> LISTED ENTRIES:
— start —

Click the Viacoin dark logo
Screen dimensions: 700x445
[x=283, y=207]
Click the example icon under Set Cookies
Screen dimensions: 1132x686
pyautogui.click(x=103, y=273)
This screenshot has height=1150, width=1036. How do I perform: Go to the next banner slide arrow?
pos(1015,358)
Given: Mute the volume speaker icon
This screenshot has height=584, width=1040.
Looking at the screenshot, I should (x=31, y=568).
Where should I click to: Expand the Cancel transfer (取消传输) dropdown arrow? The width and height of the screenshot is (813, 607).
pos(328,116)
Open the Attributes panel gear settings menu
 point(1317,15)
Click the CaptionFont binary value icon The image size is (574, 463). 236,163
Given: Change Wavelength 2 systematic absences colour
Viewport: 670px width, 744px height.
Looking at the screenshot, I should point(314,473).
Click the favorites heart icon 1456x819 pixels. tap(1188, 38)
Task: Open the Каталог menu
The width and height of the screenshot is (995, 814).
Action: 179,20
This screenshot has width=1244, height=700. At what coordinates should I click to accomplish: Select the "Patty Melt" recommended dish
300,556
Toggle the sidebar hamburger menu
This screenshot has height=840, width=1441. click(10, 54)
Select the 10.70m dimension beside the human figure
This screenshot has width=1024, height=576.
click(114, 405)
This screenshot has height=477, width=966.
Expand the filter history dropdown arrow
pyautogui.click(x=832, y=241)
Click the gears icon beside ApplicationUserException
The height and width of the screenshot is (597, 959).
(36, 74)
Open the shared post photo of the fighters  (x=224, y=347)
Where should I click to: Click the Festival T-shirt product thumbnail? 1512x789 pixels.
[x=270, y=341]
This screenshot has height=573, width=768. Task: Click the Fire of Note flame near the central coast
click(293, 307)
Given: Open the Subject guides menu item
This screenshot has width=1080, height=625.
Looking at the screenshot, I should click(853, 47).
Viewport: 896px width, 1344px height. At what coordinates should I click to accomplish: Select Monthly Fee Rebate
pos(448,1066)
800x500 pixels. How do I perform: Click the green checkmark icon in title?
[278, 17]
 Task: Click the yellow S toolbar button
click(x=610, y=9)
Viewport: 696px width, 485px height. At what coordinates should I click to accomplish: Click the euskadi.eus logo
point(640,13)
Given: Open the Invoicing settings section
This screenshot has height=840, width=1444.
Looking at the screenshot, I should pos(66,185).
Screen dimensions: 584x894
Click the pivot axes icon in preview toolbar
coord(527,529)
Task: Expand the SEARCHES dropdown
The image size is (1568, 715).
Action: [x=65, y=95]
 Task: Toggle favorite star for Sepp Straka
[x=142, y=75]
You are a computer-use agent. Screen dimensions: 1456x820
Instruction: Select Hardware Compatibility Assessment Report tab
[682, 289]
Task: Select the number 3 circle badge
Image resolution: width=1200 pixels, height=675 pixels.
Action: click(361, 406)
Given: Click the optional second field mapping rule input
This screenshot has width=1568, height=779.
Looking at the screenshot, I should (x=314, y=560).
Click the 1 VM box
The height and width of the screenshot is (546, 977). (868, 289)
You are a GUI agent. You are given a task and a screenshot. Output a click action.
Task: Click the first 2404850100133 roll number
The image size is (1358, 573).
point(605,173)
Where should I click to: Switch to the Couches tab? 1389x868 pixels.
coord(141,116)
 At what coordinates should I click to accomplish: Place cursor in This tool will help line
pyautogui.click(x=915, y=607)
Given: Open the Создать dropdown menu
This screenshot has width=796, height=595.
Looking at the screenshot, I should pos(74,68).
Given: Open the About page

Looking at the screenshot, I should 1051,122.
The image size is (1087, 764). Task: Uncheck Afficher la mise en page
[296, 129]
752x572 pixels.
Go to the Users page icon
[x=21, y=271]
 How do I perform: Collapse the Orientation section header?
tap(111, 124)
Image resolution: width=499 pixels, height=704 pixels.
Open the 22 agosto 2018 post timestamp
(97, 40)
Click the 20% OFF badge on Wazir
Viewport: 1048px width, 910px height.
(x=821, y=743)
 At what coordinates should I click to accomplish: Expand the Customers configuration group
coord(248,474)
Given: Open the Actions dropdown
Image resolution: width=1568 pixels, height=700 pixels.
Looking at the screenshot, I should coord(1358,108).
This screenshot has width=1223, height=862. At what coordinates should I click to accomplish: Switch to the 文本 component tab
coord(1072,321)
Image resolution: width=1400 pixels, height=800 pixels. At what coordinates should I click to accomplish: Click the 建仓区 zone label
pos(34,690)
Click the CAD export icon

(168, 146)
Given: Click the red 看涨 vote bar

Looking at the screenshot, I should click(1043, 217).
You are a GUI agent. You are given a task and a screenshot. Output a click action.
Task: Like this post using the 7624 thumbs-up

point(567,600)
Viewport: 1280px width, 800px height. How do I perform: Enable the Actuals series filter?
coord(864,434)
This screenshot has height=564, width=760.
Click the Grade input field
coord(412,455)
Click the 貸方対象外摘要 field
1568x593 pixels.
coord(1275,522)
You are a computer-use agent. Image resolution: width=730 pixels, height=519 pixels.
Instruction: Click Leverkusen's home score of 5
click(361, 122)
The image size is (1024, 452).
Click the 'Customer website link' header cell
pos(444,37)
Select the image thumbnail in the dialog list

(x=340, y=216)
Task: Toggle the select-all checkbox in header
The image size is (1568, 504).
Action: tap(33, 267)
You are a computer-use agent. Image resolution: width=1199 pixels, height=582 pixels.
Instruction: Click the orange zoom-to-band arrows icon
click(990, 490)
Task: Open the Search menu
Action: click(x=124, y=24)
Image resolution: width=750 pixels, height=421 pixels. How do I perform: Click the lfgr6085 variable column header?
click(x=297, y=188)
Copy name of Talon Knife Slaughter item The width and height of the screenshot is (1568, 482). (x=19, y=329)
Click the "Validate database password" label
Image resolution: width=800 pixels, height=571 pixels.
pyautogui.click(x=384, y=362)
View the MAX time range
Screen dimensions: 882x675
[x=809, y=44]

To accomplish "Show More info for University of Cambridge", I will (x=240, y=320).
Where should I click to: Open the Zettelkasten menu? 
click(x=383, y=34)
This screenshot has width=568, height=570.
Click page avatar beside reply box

— end —

> STATED GOAL:
Copy out all of the data above line for line, changing nothing.

> THE RESPONSE:
Click the Viacoin dark logo
Screen dimensions: 700x445
[x=283, y=207]
Click the example icon under Set Cookies
Screen dimensions: 1132x686
pyautogui.click(x=103, y=273)
This screenshot has height=1150, width=1036. How do I perform: Go to the next banner slide arrow?
pos(1015,358)
Given: Mute the volume speaker icon
This screenshot has height=584, width=1040.
Looking at the screenshot, I should (x=31, y=568).
Where should I click to: Expand the Cancel transfer (取消传输) dropdown arrow? The width and height of the screenshot is (813, 607).
pos(328,116)
Open the Attributes panel gear settings menu
 point(1317,15)
Click the CaptionFont binary value icon The image size is (574, 463). 236,163
Given: Change Wavelength 2 systematic absences colour
Viewport: 670px width, 744px height.
Looking at the screenshot, I should point(314,473).
Click the favorites heart icon 1456x819 pixels. tap(1188, 38)
Task: Open the Каталог menu
The width and height of the screenshot is (995, 814).
Action: 179,20
This screenshot has width=1244, height=700. At what coordinates should I click to accomplish: Select the "Patty Melt" recommended dish
300,556
Toggle the sidebar hamburger menu
This screenshot has height=840, width=1441. click(10, 54)
Select the 10.70m dimension beside the human figure
This screenshot has width=1024, height=576.
click(114, 405)
This screenshot has height=477, width=966.
Expand the filter history dropdown arrow
pyautogui.click(x=832, y=241)
Click the gears icon beside ApplicationUserException
The height and width of the screenshot is (597, 959).
(36, 74)
Open the shared post photo of the fighters  (x=224, y=347)
Where should I click to: Click the Festival T-shirt product thumbnail? 1512x789 pixels.
[x=270, y=341]
This screenshot has height=573, width=768. Task: Click the Fire of Note flame near the central coast
click(293, 307)
Given: Open the Subject guides menu item
This screenshot has width=1080, height=625.
Looking at the screenshot, I should click(853, 47).
Viewport: 896px width, 1344px height. At what coordinates should I click to accomplish: Select Monthly Fee Rebate
pos(448,1066)
800x500 pixels. How do I perform: Click the green checkmark icon in title?
[278, 17]
 Task: Click the yellow S toolbar button
click(x=610, y=9)
Viewport: 696px width, 485px height. At what coordinates should I click to accomplish: Click the euskadi.eus logo
point(640,13)
Given: Open the Invoicing settings section
This screenshot has height=840, width=1444.
Looking at the screenshot, I should pos(66,185).
Screen dimensions: 584x894
Click the pivot axes icon in preview toolbar
coord(527,529)
Task: Expand the SEARCHES dropdown
The image size is (1568, 715).
Action: [x=65, y=95]
 Task: Toggle favorite star for Sepp Straka
[x=142, y=75]
You are a computer-use agent. Screen dimensions: 1456x820
Instruction: Select Hardware Compatibility Assessment Report tab
[682, 289]
Task: Select the number 3 circle badge
Image resolution: width=1200 pixels, height=675 pixels.
Action: click(361, 406)
Given: Click the optional second field mapping rule input
This screenshot has width=1568, height=779.
Looking at the screenshot, I should (x=314, y=560).
Click the 1 VM box
The height and width of the screenshot is (546, 977). (868, 289)
You are a GUI agent. You are given a task and a screenshot. Output a click action.
Task: Click the first 2404850100133 roll number
The image size is (1358, 573).
point(605,173)
Where should I click to: Switch to the Couches tab? 1389x868 pixels.
coord(141,116)
 At what coordinates should I click to accomplish: Place cursor in This tool will help line
pyautogui.click(x=915, y=607)
Given: Open the Создать dropdown menu
This screenshot has width=796, height=595.
Looking at the screenshot, I should pos(74,68).
Given: Open the About page

Looking at the screenshot, I should 1051,122.
The image size is (1087, 764). Task: Uncheck Afficher la mise en page
[296, 129]
752x572 pixels.
Go to the Users page icon
[x=21, y=271]
 How do I perform: Collapse the Orientation section header?
tap(111, 124)
Image resolution: width=499 pixels, height=704 pixels.
Open the 22 agosto 2018 post timestamp
(97, 40)
Click the 20% OFF badge on Wazir
Viewport: 1048px width, 910px height.
(x=821, y=743)
 At what coordinates should I click to accomplish: Expand the Customers configuration group
coord(248,474)
Given: Open the Actions dropdown
Image resolution: width=1568 pixels, height=700 pixels.
Looking at the screenshot, I should coord(1358,108).
This screenshot has width=1223, height=862. At what coordinates should I click to accomplish: Switch to the 文本 component tab
coord(1072,321)
Image resolution: width=1400 pixels, height=800 pixels. At what coordinates should I click to accomplish: Click the 建仓区 zone label
pos(34,690)
Click the CAD export icon

(168, 146)
Given: Click the red 看涨 vote bar

Looking at the screenshot, I should click(1043, 217).
You are a GUI agent. You are given a task and a screenshot. Output a click action.
Task: Like this post using the 7624 thumbs-up

point(567,600)
Viewport: 1280px width, 800px height. How do I perform: Enable the Actuals series filter?
coord(864,434)
This screenshot has height=564, width=760.
Click the Grade input field
coord(412,455)
Click the 貸方対象外摘要 field
1568x593 pixels.
coord(1275,522)
You are a computer-use agent. Image resolution: width=730 pixels, height=519 pixels.
Instruction: Click Leverkusen's home score of 5
click(361, 122)
The image size is (1024, 452).
Click the 'Customer website link' header cell
pos(444,37)
Select the image thumbnail in the dialog list

(x=340, y=216)
Task: Toggle the select-all checkbox in header
The image size is (1568, 504).
Action: tap(33, 267)
You are a computer-use agent. Image resolution: width=1199 pixels, height=582 pixels.
Instruction: Click the orange zoom-to-band arrows icon
click(990, 490)
Task: Open the Search menu
Action: click(x=124, y=24)
Image resolution: width=750 pixels, height=421 pixels. How do I perform: Click the lfgr6085 variable column header?
click(x=297, y=188)
Copy name of Talon Knife Slaughter item The width and height of the screenshot is (1568, 482). (x=19, y=329)
Click the "Validate database password" label
Image resolution: width=800 pixels, height=571 pixels.
pyautogui.click(x=384, y=362)
View the MAX time range
Screen dimensions: 882x675
[x=809, y=44]

To accomplish "Show More info for University of Cambridge", I will (x=240, y=320).
Where should I click to: Open the Zettelkasten menu? 
click(x=383, y=34)
This screenshot has width=568, height=570.
Click page avatar beside reply box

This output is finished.